One should also (naturally) beware of sqlite (if it doesn't get removed), filesystem or underlying block device (e.g. solid-state drives) retaining the thought-to-be-removed data.

Logging

Can be configured via config files (uses python logging subsystem) and some CLI parameters (for convenience - "--debug", "--noise").

"noise" level (which is lower than "debug") will have per-path logging (O(n) scale), while output from any levels above should be independent of the file/dir count.

Logs should never contain LAFS URIs/capabilities, but with "noise" level will expose paths and some metadata information.

Twisted-based http client

I'm quite fond of requests module myself, but unfortunately it doesn't seem to provide streaming uploads of large files at the moment needed functionality wasn't there before.

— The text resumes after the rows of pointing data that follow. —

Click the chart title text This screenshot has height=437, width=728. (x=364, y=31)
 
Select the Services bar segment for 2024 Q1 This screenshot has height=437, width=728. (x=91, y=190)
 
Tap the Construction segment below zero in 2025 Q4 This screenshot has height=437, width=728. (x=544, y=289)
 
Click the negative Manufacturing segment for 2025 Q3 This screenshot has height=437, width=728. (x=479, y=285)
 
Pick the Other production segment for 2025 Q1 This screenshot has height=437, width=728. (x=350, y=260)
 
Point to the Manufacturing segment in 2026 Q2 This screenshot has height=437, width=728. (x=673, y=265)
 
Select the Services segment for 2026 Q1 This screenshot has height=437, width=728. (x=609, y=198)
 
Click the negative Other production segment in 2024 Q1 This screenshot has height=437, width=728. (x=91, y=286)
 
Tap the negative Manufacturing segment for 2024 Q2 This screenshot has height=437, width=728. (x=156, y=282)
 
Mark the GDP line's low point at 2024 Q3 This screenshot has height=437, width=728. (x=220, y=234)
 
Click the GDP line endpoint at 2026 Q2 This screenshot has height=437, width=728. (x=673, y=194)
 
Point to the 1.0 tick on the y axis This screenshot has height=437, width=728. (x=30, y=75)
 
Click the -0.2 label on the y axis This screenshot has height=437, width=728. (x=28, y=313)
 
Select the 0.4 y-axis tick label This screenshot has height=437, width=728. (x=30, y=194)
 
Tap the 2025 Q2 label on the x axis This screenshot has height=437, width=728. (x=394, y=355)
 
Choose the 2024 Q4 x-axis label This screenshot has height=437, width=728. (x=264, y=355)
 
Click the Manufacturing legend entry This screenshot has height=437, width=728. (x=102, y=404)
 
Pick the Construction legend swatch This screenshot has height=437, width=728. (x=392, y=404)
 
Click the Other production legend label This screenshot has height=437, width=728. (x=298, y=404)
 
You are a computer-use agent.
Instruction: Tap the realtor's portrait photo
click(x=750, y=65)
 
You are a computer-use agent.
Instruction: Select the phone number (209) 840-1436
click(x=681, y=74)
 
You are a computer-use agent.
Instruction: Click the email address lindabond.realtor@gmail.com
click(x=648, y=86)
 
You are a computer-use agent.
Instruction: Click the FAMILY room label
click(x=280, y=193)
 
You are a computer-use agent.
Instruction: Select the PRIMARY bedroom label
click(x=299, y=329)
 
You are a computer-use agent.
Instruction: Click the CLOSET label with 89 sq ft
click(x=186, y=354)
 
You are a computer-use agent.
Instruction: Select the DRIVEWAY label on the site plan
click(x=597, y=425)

Plus twisted is also a basis for tahoe-lafs implementation, so there's a good chance it's already available (unlike gevent, used in requests.async / grequests).

SSH debug manhole

Can be enabled in configuration ("manhole" section).

Namespace used there is persistent between connections and contains following useful keys (list might be a bit outdated):

  • config

    Configuration object (AttrDict instance), can be queried by attributes (e.g. config.http.ca_certs_files).

    Changes may have some effect on the running operation, but it's not guaranteed or supported.

  • lafs_op - instance of LAFSOperation subclass, representing currently running operation.

    • lafs_op.debug_frame - python interpreter frame of the long-running loops.

      Can be inspected to get exact line of code that's currently running, locals, globals, etc. Try help(lafs_op.debug_frame).

    • lafs_op.debug_timeouts - set of timeout callbacks for long stateless operations (listed in operation.timeouts config section).

      Can be used to simulate timeout condition (and force retry) on running operation that supports timing-out/retry. Callbacks should be present there and can be used manually even if actual timeout is disabled.

  • optz, optz_parser - argparse namespace and ArgumentParser objects.

There's also an option ("on_signal") to create manhole socket only after receiving signal, so that it'd be more secure and multiple invokations of the tool with the same configuration won't try to bind the same socket.

See python 2.X data model and inspect doc sections on how to debug running code.

Note that it should also be easy to reconfigure (e.g. set it to debug level, add logfile handler, etc) logging from there.